##### SOURCE DATA
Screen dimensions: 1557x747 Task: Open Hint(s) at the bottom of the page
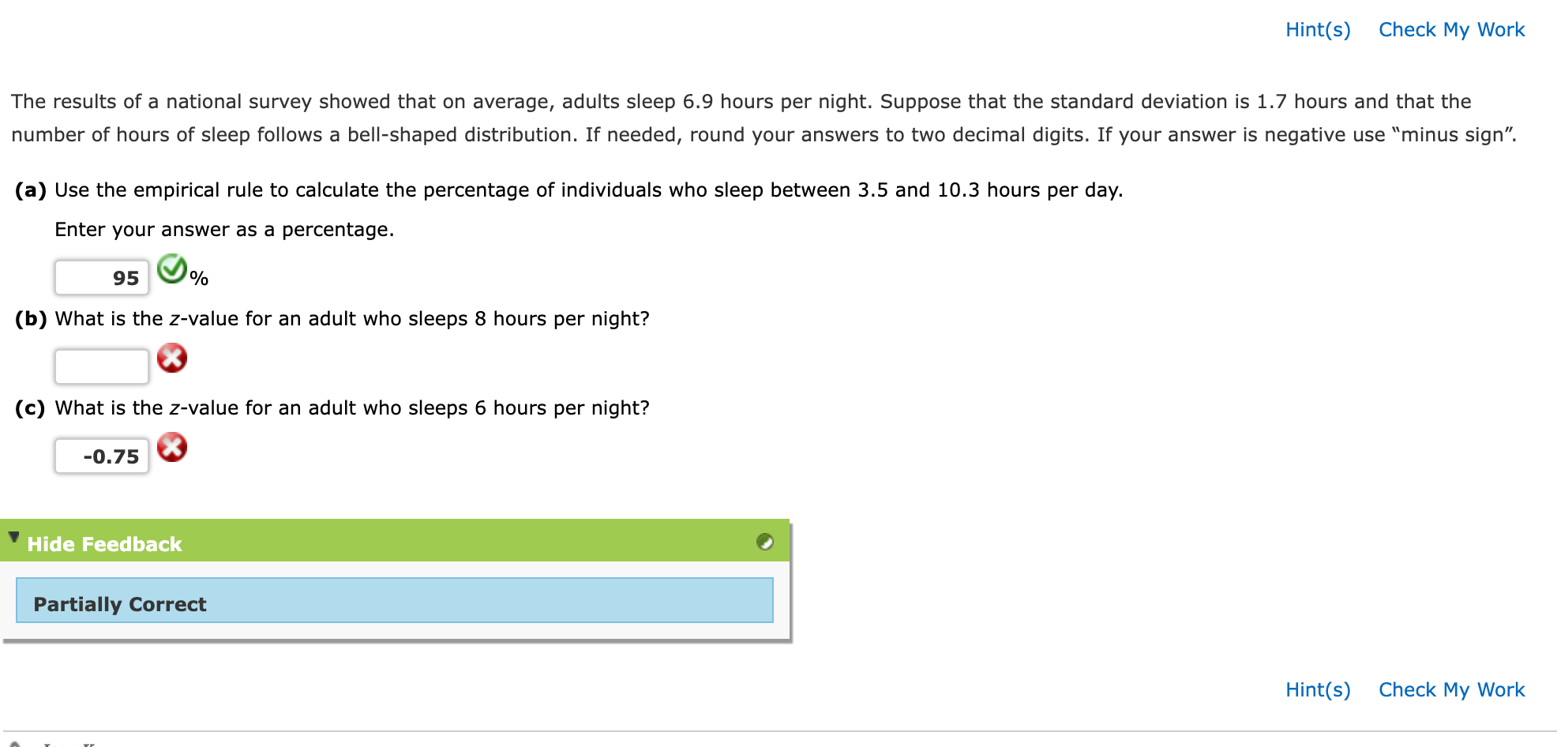pyautogui.click(x=1317, y=689)
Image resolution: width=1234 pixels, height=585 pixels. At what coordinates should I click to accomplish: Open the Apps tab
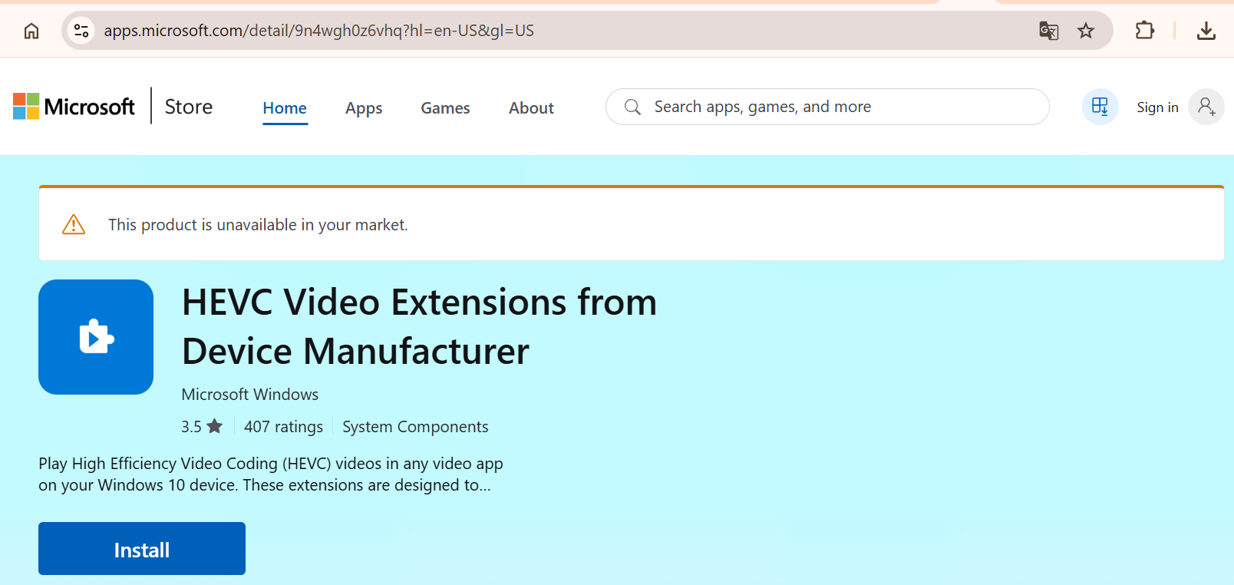coord(364,108)
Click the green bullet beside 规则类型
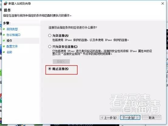 [4, 29]
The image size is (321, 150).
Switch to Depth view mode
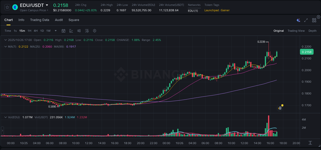click(x=312, y=31)
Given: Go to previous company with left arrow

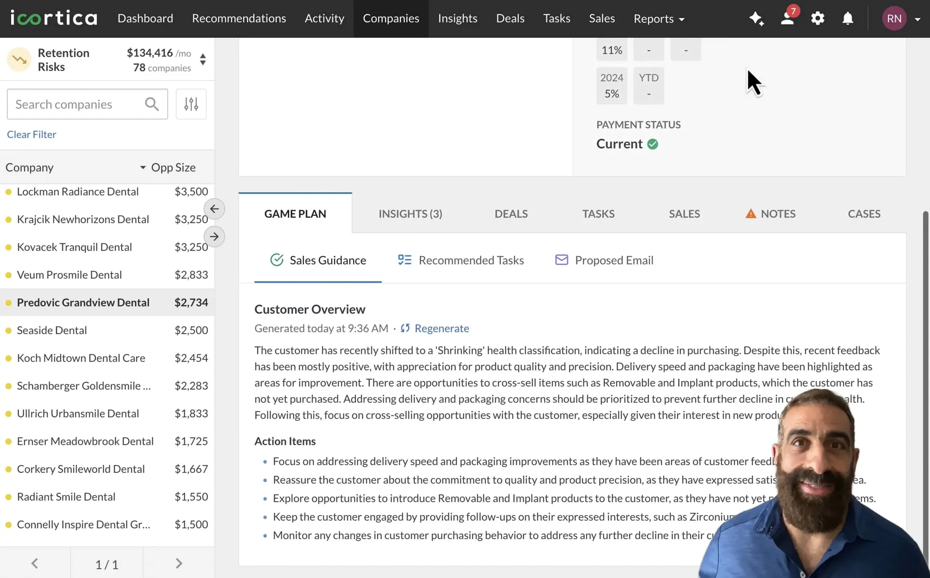Looking at the screenshot, I should [x=214, y=209].
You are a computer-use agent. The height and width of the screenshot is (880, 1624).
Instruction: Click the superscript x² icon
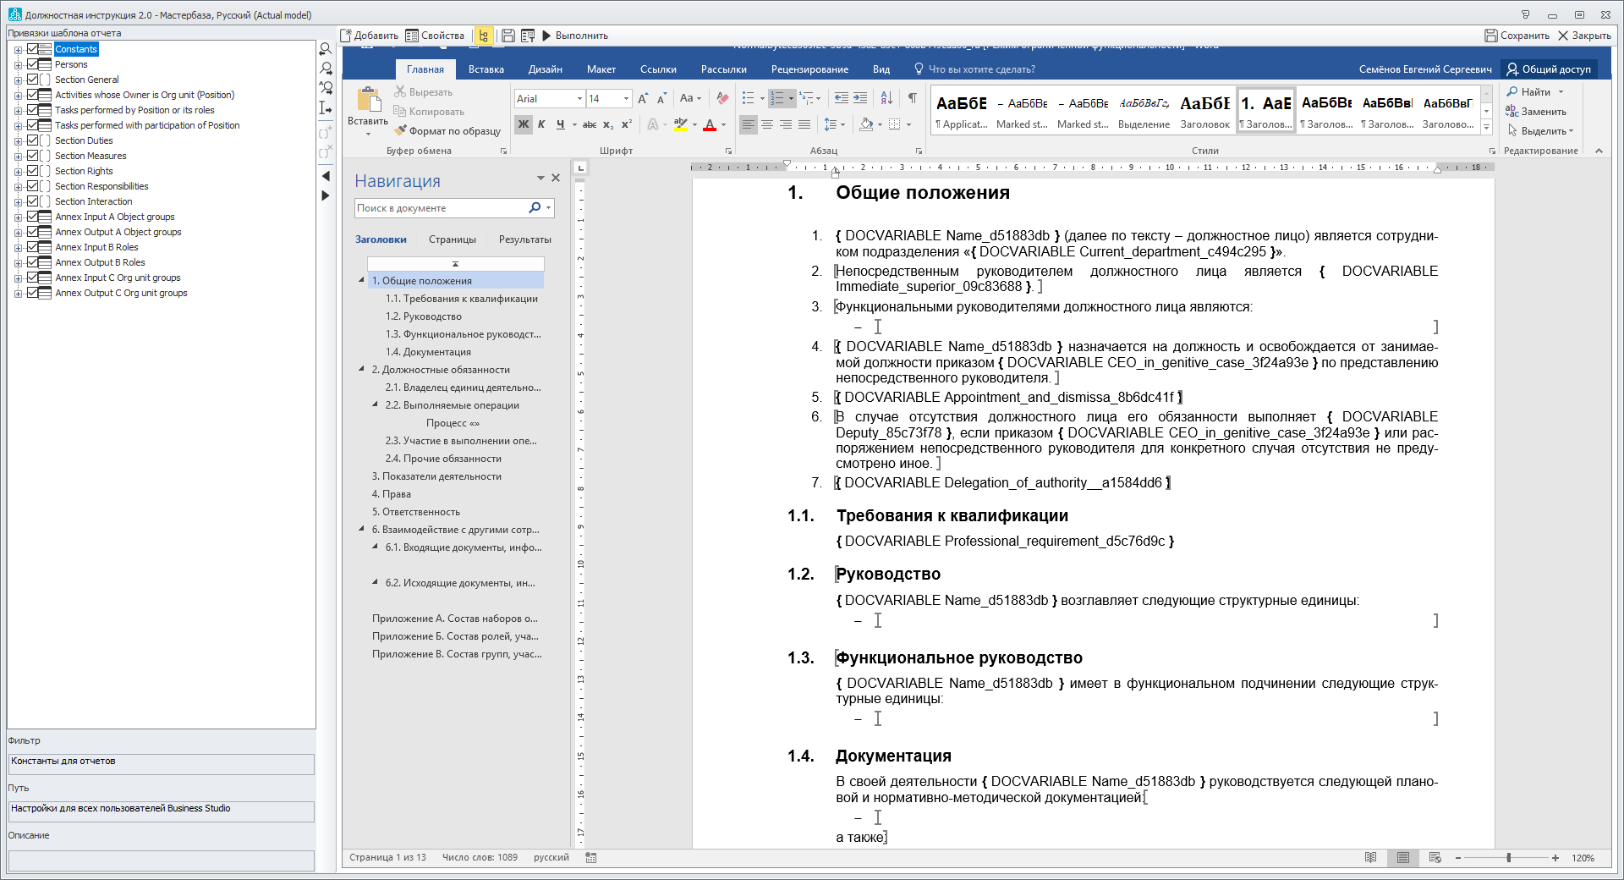(x=627, y=124)
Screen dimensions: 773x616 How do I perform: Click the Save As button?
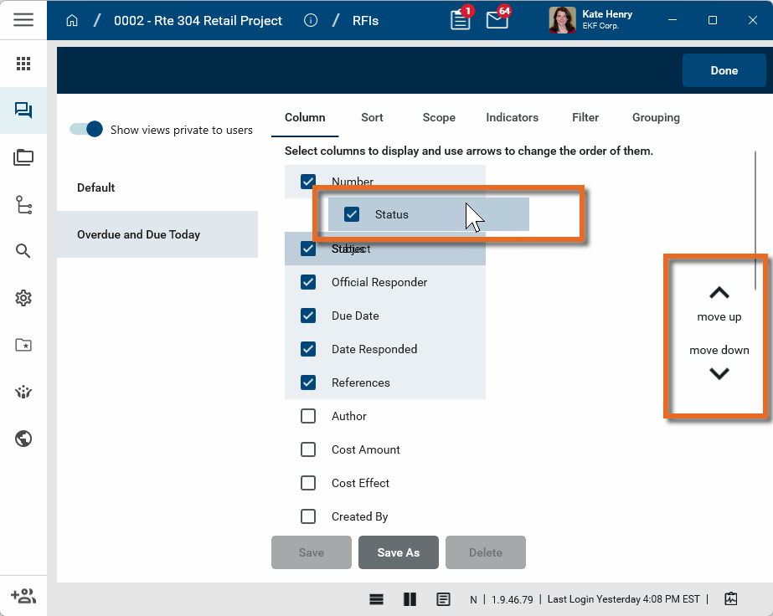[399, 552]
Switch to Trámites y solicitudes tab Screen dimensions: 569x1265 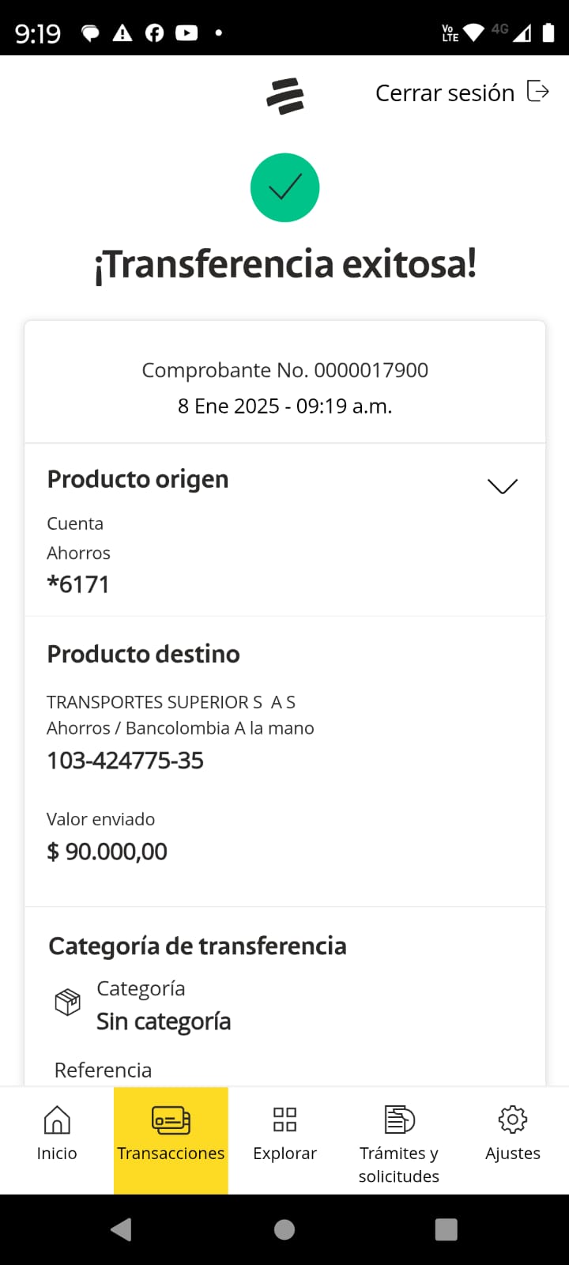[399, 1164]
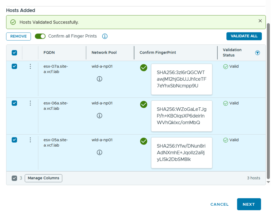Uncheck the select-all hosts header checkbox
This screenshot has height=215, width=273.
[x=14, y=53]
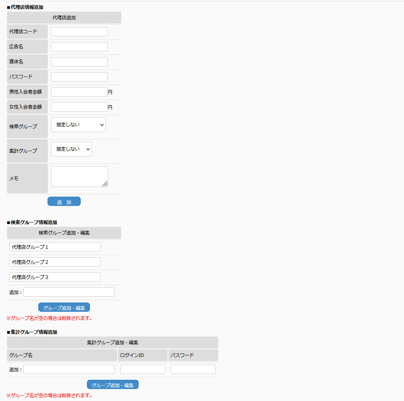The height and width of the screenshot is (401, 404).
Task: Click the 代理店コード input field
Action: [79, 32]
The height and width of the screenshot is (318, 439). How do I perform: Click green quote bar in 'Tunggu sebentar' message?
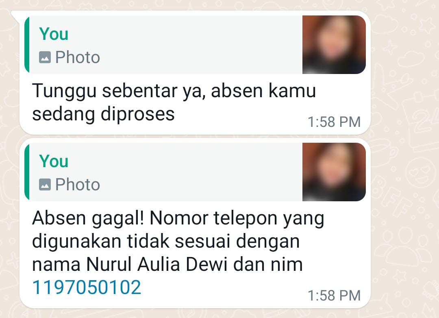27,45
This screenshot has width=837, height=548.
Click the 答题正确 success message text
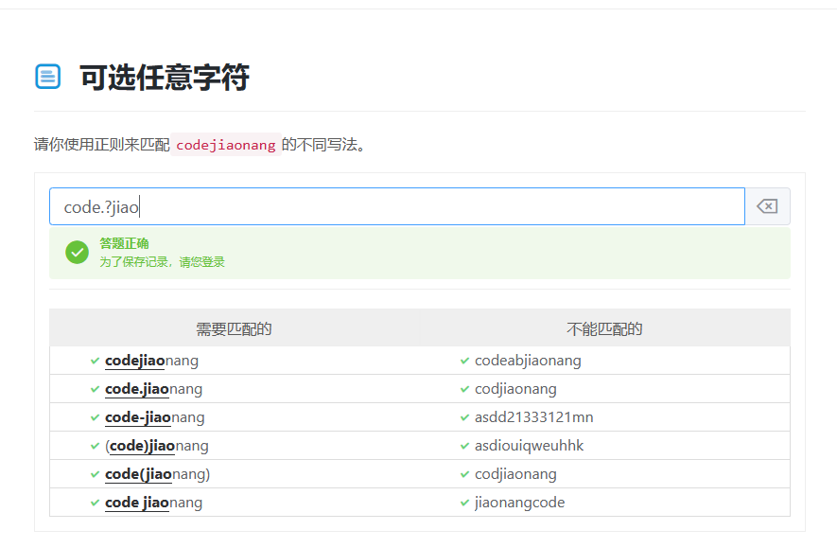[x=124, y=243]
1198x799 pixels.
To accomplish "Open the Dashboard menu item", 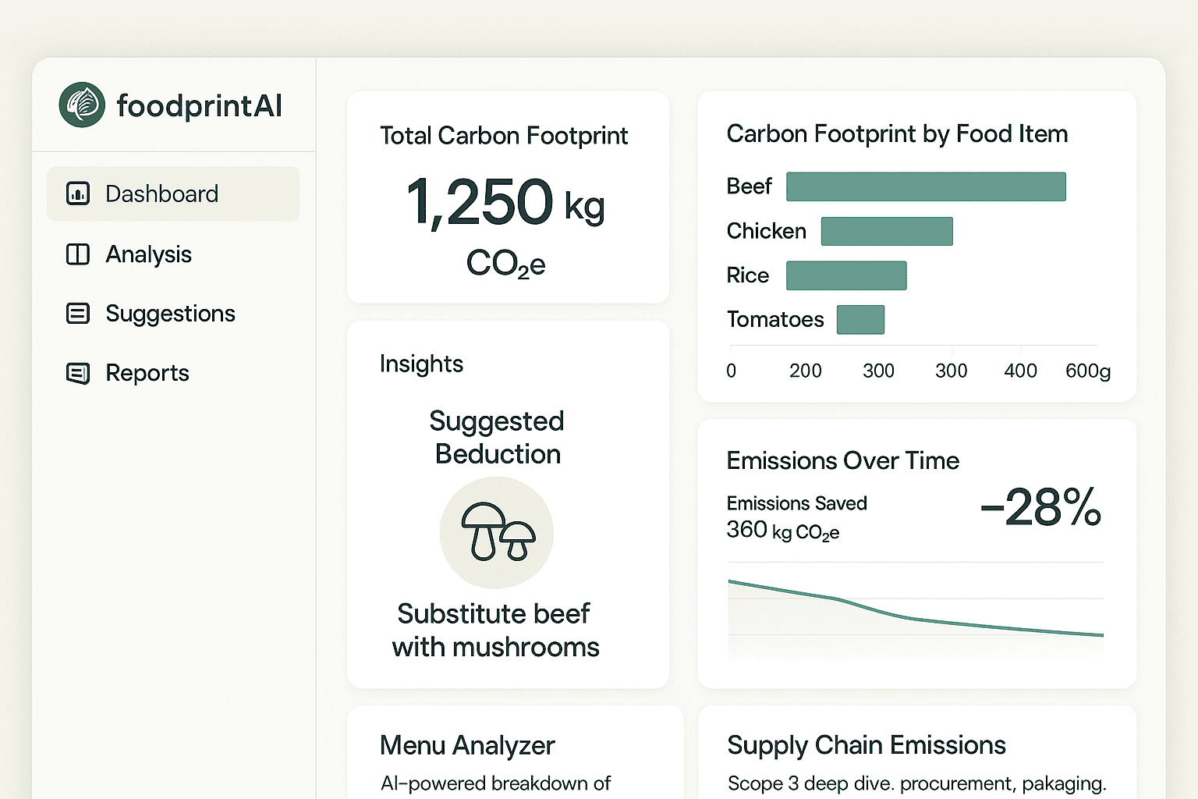I will [x=162, y=194].
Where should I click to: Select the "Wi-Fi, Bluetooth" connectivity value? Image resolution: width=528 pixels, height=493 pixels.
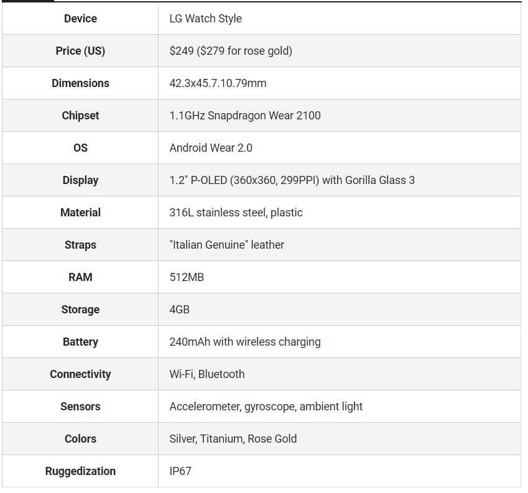tap(207, 374)
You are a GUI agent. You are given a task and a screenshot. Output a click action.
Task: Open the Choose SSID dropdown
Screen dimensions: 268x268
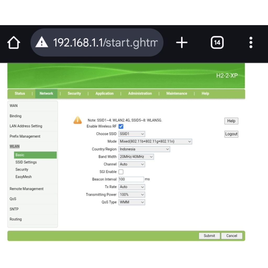(x=132, y=134)
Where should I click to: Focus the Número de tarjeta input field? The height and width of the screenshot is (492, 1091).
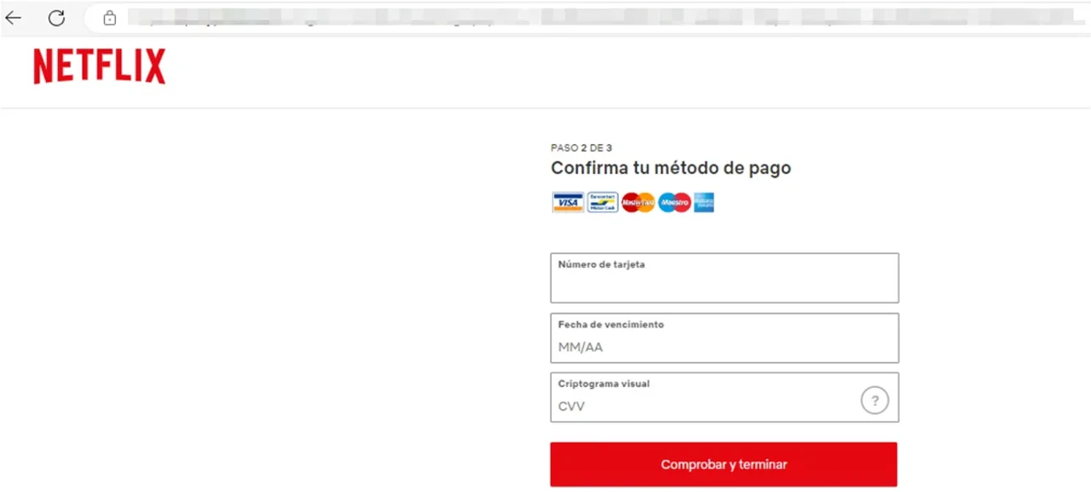724,278
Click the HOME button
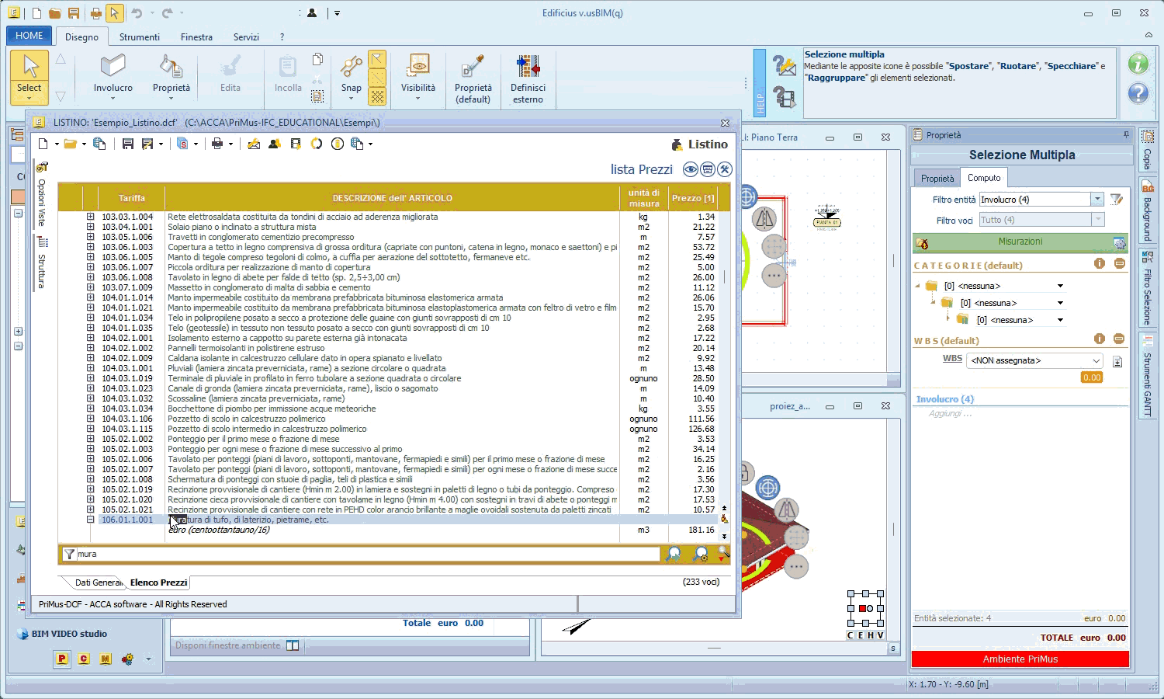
##########
* **DIRECTIONS**: Only the lines from the one containing "Screen dimensions: 268x268" through the end of the data above are to be output, exactly and without pictures.

* **ANSWER SECTION**:
Screen dimensions: 268x268
(x=132, y=134)
Where should I click to: Focus the Número de tarjeta input field? The height and width of the screenshot is (492, 1091).
724,278
Click the HOME button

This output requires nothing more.